Mau terus bayar tapi barang tak ada. Mau tak bayar, resiko SLIK buruk tak bisa kredit dimana-mana. Mau urus asuransi kehilangan, tapi kehilangan karena kecerobohan diri sendiri tak bisa diklaim. 

Padahal dengan profil UMK seperti Pak Andi, butuh modal usaha yang mungkin bisa didapatkan dari pinjaman ke bank. Tapi bagaimana bank bisa mengucurkan kredit bila ada tunggakkan di perusahaan pembiayaan yang belum beres. 

Lain Pak Andi, lain pula yang terjadi pada dua nasabah lain. Ada Bapak Anton seorang PNS mengajukan kredit iPhone 15 enam bulan lalu. Rutin baya selama setengah tahun, di cicilan ke 7 dan ke 8 tiba-tiba mandek. 
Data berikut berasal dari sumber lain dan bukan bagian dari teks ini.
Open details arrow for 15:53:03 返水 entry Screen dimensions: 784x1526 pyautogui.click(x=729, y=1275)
" Suami uda pensiun dari tiga bulan lalu. Smartphone sudah tak ada. Cucu saya bermain lalu membanting ke lantai. Kami tak mau angsur lagi," kata istri nasabah via chat WA. 

Apa yang mau dibayar andai barang sudah tak ada. Tapi debitur dan istrinya tetap tak mau diusik dengan dering telepon pegawai deskcall. 
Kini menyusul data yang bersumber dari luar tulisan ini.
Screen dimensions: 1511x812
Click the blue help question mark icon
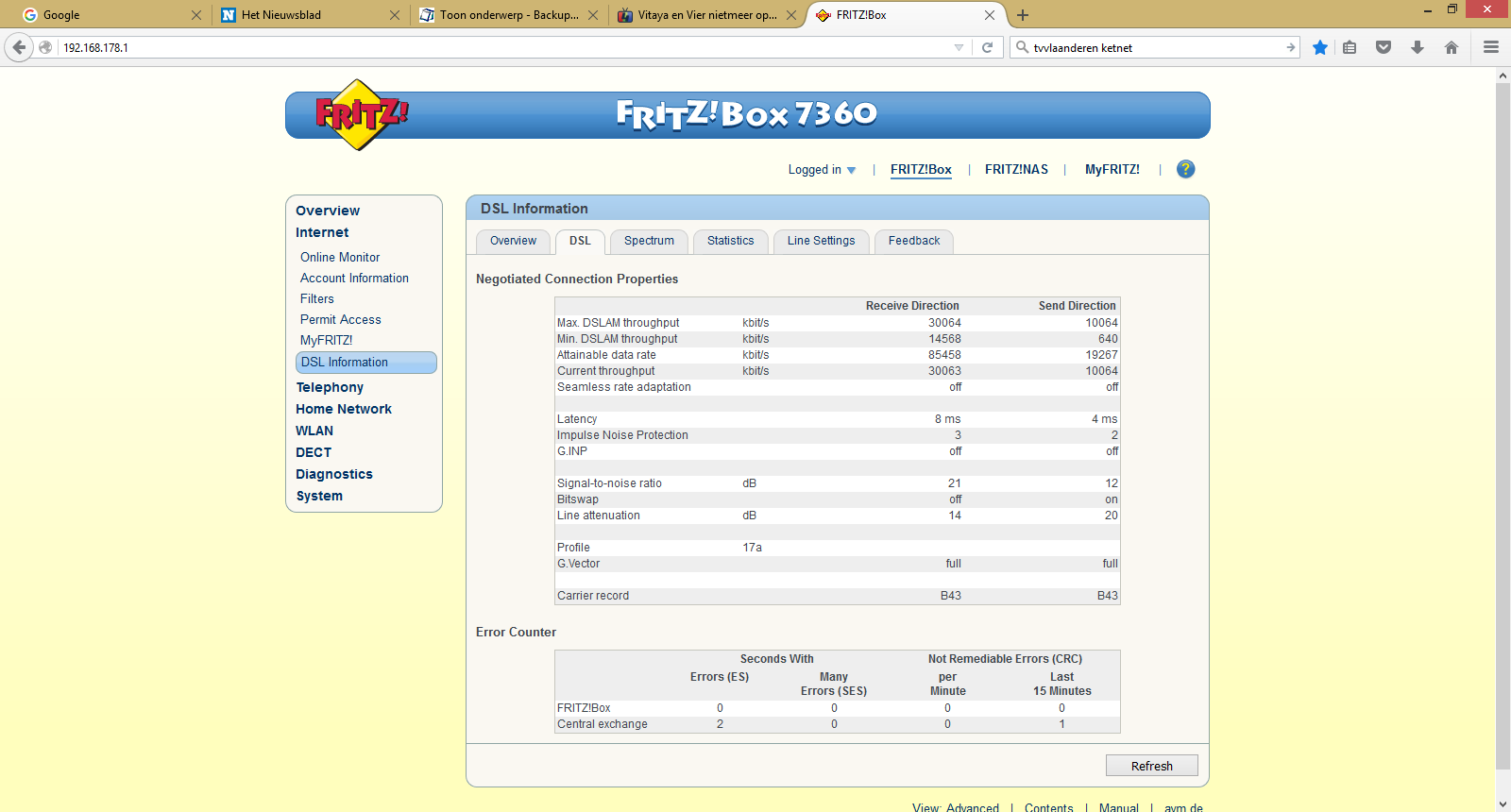coord(1185,169)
Mereka malah hendak ingin melapor ke OJK karena merasa terganggu dengan kunjungan karyawan dan tetap bertahan dengan alasan tersebut kendati kecerobohan terjadi karena ulah sang cucu. 

Yang terakhir adalah kisah Bu Lany seorang good debitur di kantor. Sudah lebih dari 5 tahun dengan riwayat pembayaran lancar mendadak kaget manakala disamperin kolektor ke rumahnya. 

" Bukan saya tapi menantu pakai nama saya. Sudah sarankan kredit smartphone harga 1 jutaan karena suaminya cuma gaji 3 jutaan, kok malah dia kredit iPhone 13," curhat Bu Lanny. 

Dan apa yang terjadi. Bu Lanny ribut hebat dengan menantu perempuannya karena menantunya tidak punya mindset good debitur seperti mertuanya.

Menantu nya berpikir biar saja nunggak 2 bulan nanti dibayar sekalian. Tapi Bu Lanny yang paham soal SLIK dan BI Checking tetap tidak terima karena punya usaha jahit - menjahit yang kerap meminjam dana KUR. 

Ribut mertua versus menantu akhirnya berujung ke anak laki - laki nya dan suami Bu Lanny. 

Si Bapak mertua yang akhirnya melunasi agar Bu Lanny tidak terus mangkel dan kesal dengan istri anaknya. Sementara anak laki -lakinya tidak tahu harus berpihak pada yang mana. 

Karena istrinya mengaku pada dirinya bahwa smarphone seharga belasan juta itu diberi oleh sepupunya, bukan dikredit dengan memakai nama mertua. 

Ribet ya...hehe. 

Sejumlah pertimbangan sebelum dan sesudah kredit smartphone 

Di era sekarang kita tidak bisa hidup tanpa smartphone. Rasanya mustahil lantaran untuk urusan pekerjaan pun mau tidak mau, suka tidak suka, tetap harus beli paket data tuk terhubung internet. 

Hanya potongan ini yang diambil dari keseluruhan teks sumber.